● **Exercise**
Pull every line containing "with" out of the material below.

● **Exercise data**
┄┄┄┄┄┄┄┄┄┄┄┄┄┄┄┄┄┄┄┄

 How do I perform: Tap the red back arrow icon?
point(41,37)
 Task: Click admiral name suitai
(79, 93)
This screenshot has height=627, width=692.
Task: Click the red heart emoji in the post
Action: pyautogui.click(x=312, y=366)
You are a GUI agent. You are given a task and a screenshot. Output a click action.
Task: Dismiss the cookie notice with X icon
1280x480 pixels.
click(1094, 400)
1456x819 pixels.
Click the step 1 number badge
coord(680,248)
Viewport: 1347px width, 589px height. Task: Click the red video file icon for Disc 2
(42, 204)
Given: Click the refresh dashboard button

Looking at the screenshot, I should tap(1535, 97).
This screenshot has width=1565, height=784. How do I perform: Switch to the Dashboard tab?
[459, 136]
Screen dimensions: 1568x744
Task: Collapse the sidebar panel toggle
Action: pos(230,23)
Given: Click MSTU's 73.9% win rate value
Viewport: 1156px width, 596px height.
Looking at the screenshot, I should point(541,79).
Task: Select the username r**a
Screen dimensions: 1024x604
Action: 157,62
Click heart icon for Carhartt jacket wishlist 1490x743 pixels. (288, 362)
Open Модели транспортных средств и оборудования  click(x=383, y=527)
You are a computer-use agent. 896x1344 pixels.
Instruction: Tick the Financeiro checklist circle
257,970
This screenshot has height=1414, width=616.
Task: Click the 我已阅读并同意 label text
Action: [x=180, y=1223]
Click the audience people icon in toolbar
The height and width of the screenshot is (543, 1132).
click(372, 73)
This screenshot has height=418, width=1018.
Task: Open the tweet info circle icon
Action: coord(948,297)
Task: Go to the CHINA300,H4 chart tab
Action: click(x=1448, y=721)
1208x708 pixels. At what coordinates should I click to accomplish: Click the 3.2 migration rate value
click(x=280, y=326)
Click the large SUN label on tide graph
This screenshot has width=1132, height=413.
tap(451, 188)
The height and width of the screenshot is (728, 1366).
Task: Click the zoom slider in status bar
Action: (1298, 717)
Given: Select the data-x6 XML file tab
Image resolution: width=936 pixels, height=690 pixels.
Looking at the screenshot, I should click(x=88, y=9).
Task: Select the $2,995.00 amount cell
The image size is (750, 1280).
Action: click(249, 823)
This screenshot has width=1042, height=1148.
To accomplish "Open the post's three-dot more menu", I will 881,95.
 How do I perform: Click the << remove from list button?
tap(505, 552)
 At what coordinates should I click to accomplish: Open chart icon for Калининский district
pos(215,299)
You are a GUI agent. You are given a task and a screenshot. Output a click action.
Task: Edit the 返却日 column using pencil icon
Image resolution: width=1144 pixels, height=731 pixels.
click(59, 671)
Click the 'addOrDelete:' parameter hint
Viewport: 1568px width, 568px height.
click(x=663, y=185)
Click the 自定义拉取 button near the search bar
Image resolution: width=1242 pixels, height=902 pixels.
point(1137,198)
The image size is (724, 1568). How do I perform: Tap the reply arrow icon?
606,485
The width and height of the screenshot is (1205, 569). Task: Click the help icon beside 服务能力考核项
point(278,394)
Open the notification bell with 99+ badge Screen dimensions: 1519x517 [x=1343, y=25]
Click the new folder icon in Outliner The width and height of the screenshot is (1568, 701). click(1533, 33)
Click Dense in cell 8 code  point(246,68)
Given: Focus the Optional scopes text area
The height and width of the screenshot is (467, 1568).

┄┄┄┄┄┄┄┄┄┄┄┄┄┄┄┄┄┄┄┄

● **Response box**
Task: Dismiss the cookie notice with X icon
Open the notification bell with 99+ badge Screen dimensions: 1519x517 [x=1343, y=25]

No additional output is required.